Where hydrogen is likely to make the most progress in high cost, high impact urban projects such as the H21 Leeds City gate project, biogas is much easier to introduce in rural areas close to where it is produced, and where the costs of wholesale conversion to hydrogen compatible infrastructure would bring more modest benefits.
The Gas Network in Transition
If the gas industry takes seriously its commitments to delivering a low carbon energy system, networks a few decades from now will look very different to the way they look today.
A gas network in transition, equally reliant on fossil methane, hydrogen and biogas/bioSNG to meet consumer demand, would have completely different flow patterns to the networks we are accustomed to, in which gas supplied typically from a comparatively small number of input points moves mainly in a single direction. The growth in biomethane will see gas flowing outwards from a large number of widely distributed sources, which in Justin Goonesinghe’s opinion will require “network reinforcements in some of the more agricultural areas of the UK in order to manage flows” – perhaps as soon as the mid-2020’s.
How the hydrogen economy develops will also have a sizeable impact on the transmission and distribution networks. A gas network heavily reliant on SMR hydrogen would bring about an increase in demand for natural gas as a feedstock, which Goonesinghe points out “would probably cause a completely different geographical dispersion of that demand; potentially a different dispersion of demand within the day or within the year.”
Adapting to radically different geographical dispersions of demand and supply is understandably imposing. “We have a huge and quite complex gas industry framework, and licenses and codes which have been developed over many years which enable us to safely and efficiently manage the flow of gas in the network,” Goonesinghe says.
“When it comes to hydrogen none of these frameworks exist – so who’s going to develop them, who’s the regulator, what do the codes look like, and how do they work effectively with the electricity system?
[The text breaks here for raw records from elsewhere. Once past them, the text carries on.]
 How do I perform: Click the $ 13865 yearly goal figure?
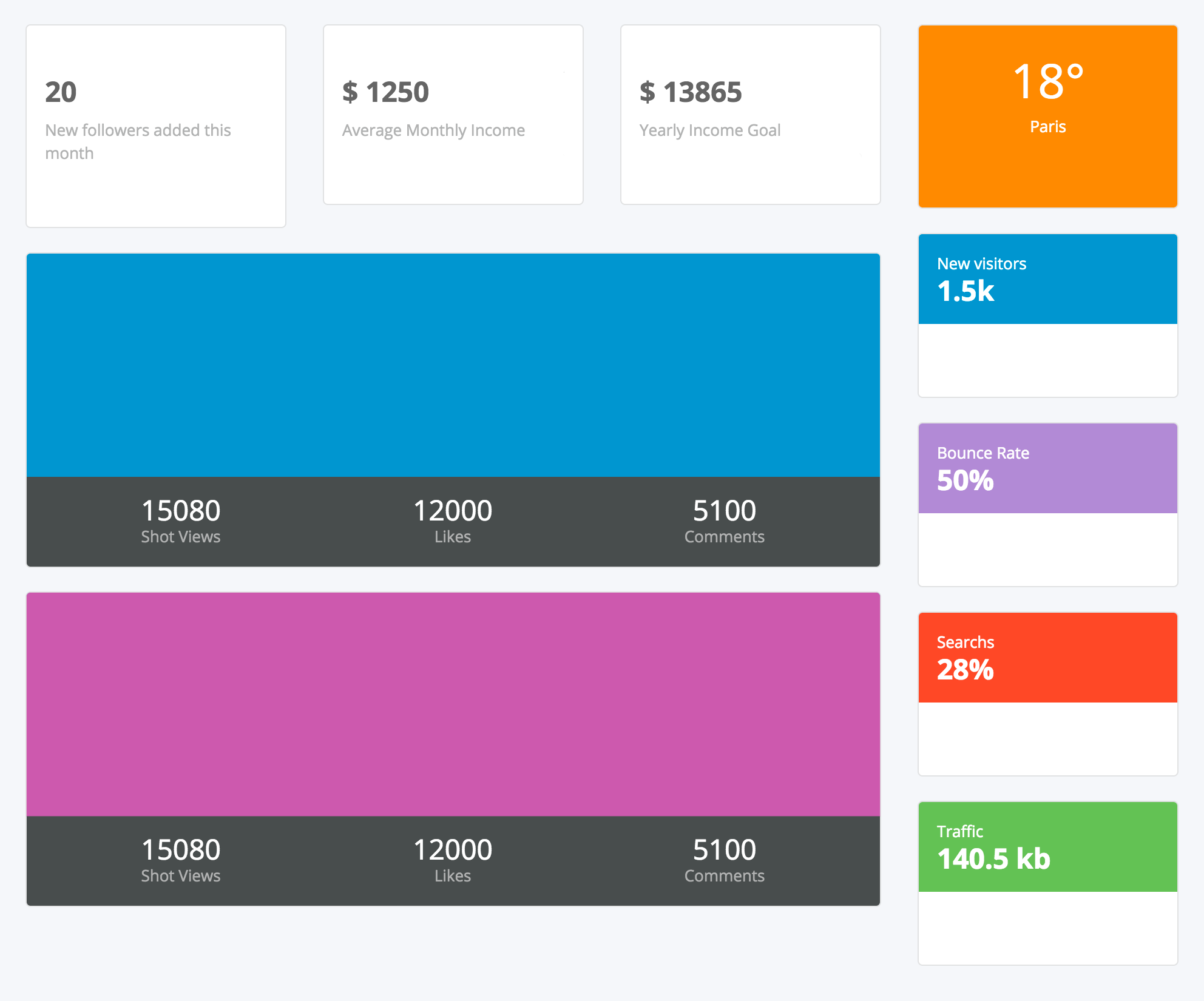tap(691, 92)
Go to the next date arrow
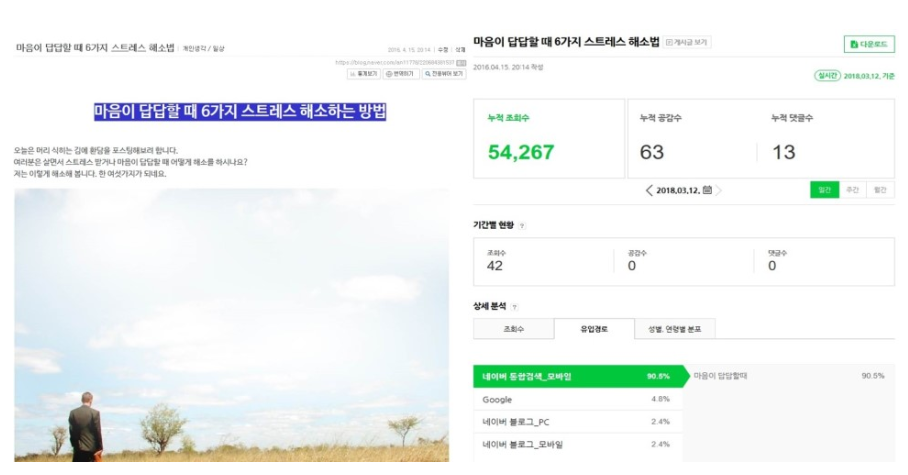Screen dimensions: 908x475 (719, 190)
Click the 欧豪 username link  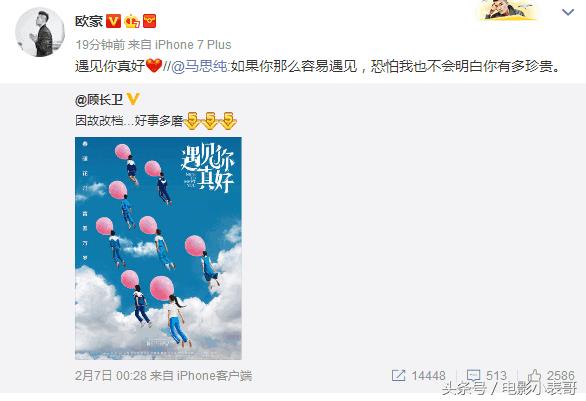click(89, 21)
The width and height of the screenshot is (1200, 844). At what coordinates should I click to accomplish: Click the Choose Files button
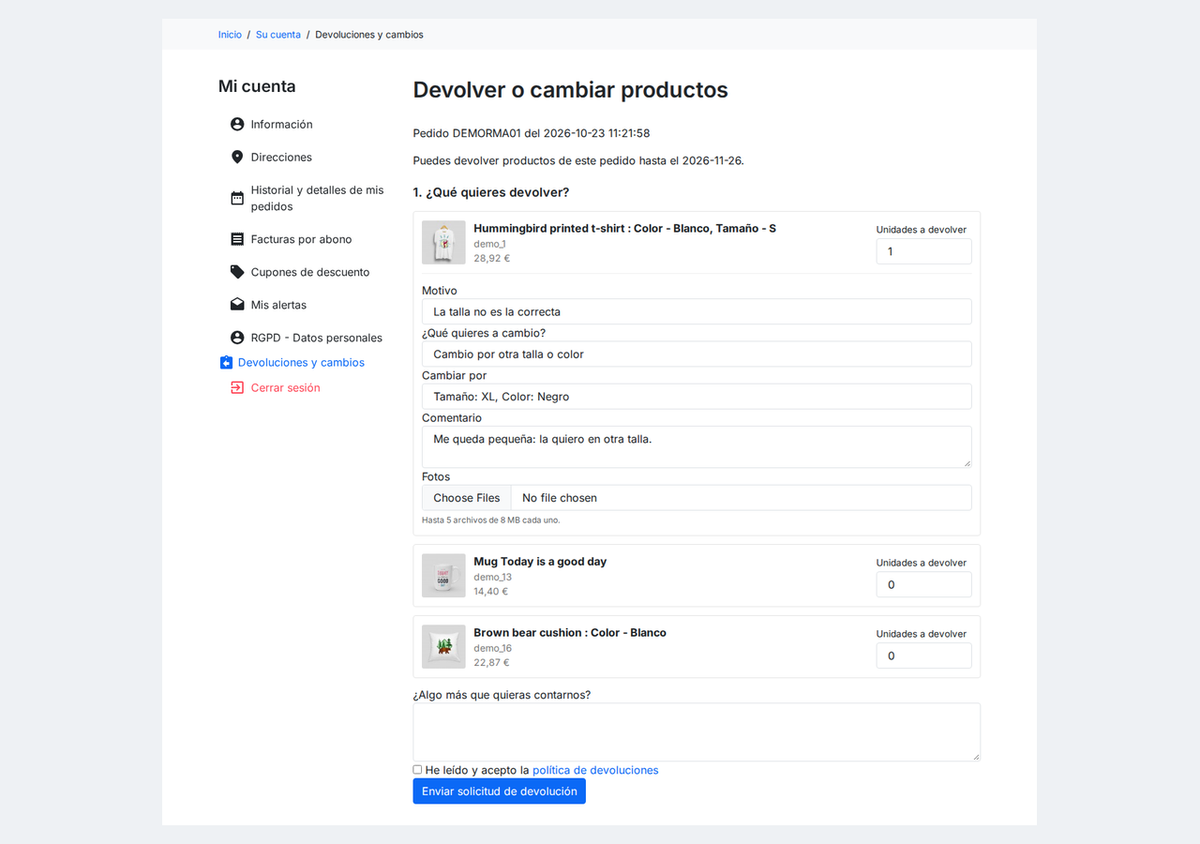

There’s a huge amount of uncertainty out there as to which model is physically possible, and which model is optimal from a commercial point of view as well.”
National Grid are doing a great deal of work to prepare for these eventualities, daunting as they may be, particularly through the Future of Gas initiative (in which Goonesinghe is a participant). By outlining some of the possible outcomes for the gas network in the energy transition, they are giving industry stakeholders the opportunity to develop some of the tools – technical, regulatory and financial – that will be needed to decarbonise the gas networks while keeping the impact on consumers to a minimum.
Their efforts will need to be matched elsewhere in the industry, supported by policy makers, and met with the proper levels of investment if the goal of a low carbon, gas-based energy system is to be attained.